▸ THE TASK: Return every entry exactly. Leave nothing out.

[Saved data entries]
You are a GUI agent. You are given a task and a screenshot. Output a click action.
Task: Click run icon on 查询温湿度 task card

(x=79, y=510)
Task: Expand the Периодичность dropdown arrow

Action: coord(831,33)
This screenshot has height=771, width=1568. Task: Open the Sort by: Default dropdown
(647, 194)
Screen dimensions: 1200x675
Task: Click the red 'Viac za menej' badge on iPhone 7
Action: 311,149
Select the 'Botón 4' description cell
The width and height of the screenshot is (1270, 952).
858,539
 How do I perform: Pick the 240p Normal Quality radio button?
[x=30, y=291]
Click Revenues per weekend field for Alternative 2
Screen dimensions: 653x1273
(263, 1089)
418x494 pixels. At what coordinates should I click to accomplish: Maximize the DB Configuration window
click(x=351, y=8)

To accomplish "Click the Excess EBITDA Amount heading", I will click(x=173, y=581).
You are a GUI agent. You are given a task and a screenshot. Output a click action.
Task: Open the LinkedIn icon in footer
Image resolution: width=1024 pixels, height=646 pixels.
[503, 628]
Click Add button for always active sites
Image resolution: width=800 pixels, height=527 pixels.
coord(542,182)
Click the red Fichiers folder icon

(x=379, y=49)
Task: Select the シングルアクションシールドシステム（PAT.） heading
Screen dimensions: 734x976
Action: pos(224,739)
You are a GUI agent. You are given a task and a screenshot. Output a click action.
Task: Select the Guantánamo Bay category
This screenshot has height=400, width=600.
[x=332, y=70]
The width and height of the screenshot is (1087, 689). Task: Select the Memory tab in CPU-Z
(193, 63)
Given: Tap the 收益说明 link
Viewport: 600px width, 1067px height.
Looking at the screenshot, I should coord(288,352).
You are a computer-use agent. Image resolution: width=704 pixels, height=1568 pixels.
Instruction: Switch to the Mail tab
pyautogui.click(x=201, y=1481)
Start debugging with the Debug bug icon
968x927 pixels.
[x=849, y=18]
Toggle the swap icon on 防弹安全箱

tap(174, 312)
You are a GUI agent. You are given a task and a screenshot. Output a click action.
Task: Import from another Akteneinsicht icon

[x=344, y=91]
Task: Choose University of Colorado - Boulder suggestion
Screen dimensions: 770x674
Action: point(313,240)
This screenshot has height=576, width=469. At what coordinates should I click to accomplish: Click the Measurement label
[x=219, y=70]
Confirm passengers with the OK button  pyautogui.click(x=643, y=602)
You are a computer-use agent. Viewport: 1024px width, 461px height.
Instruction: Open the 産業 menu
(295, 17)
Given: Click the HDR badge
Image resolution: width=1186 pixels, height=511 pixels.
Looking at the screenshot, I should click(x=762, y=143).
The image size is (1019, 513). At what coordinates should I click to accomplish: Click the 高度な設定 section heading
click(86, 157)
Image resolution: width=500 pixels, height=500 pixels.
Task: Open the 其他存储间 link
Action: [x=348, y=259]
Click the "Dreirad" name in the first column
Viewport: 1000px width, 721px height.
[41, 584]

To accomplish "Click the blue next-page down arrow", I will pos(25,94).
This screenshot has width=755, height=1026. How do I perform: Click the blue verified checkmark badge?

▸ THE COMPLETED TASK:
You are a GUI agent. You are given a task and a screenshot. Output a click action.
Task: Click run icon on 查询温湿度 task card

(x=79, y=510)
Task: Expand the Периодичность dropdown arrow

Action: coord(831,33)
This screenshot has height=771, width=1568. Task: Open the Sort by: Default dropdown
(647, 194)
Screen dimensions: 1200x675
Task: Click the red 'Viac za menej' badge on iPhone 7
Action: 311,149
Select the 'Botón 4' description cell
The width and height of the screenshot is (1270, 952).
858,539
 How do I perform: Pick the 240p Normal Quality radio button?
[x=30, y=291]
Click Revenues per weekend field for Alternative 2
Screen dimensions: 653x1273
(263, 1089)
418x494 pixels. At what coordinates should I click to accomplish: Maximize the DB Configuration window
click(x=351, y=8)

To accomplish "Click the Excess EBITDA Amount heading", I will click(x=173, y=581).
You are a GUI agent. You are given a task and a screenshot. Output a click action.
Task: Open the LinkedIn icon in footer
Image resolution: width=1024 pixels, height=646 pixels.
[503, 628]
Click Add button for always active sites
Image resolution: width=800 pixels, height=527 pixels.
coord(542,182)
Click the red Fichiers folder icon

(x=379, y=49)
Task: Select the シングルアクションシールドシステム（PAT.） heading
Screen dimensions: 734x976
Action: pos(224,739)
You are a GUI agent. You are given a task and a screenshot. Output a click action.
Task: Select the Guantánamo Bay category
This screenshot has height=400, width=600.
[x=332, y=70]
The width and height of the screenshot is (1087, 689). Task: Select the Memory tab in CPU-Z
(193, 63)
Given: Tap the 收益说明 link
Viewport: 600px width, 1067px height.
Looking at the screenshot, I should coord(288,352).
You are a computer-use agent. Image resolution: width=704 pixels, height=1568 pixels.
Instruction: Switch to the Mail tab
pyautogui.click(x=201, y=1481)
Start debugging with the Debug bug icon
968x927 pixels.
[x=849, y=18]
Toggle the swap icon on 防弹安全箱

tap(174, 312)
You are a GUI agent. You are given a task and a screenshot. Output a click action.
Task: Import from another Akteneinsicht icon

[x=344, y=91]
Task: Choose University of Colorado - Boulder suggestion
Screen dimensions: 770x674
Action: point(313,240)
This screenshot has height=576, width=469. At what coordinates should I click to accomplish: Click the Measurement label
[x=219, y=70]
Confirm passengers with the OK button  pyautogui.click(x=643, y=602)
You are a computer-use agent. Viewport: 1024px width, 461px height.
Instruction: Open the 産業 menu
(295, 17)
Given: Click the HDR badge
Image resolution: width=1186 pixels, height=511 pixels.
Looking at the screenshot, I should click(x=762, y=143).
The image size is (1019, 513). At what coordinates should I click to accomplish: Click the 高度な設定 section heading
click(86, 157)
Image resolution: width=500 pixels, height=500 pixels.
Task: Open the 其他存储间 link
Action: [x=348, y=259]
Click the "Dreirad" name in the first column
Viewport: 1000px width, 721px height.
[41, 584]

To accomplish "Click the blue next-page down arrow", I will pos(25,94).
This screenshot has width=755, height=1026. How do I perform: Click the blue verified checkmark badge?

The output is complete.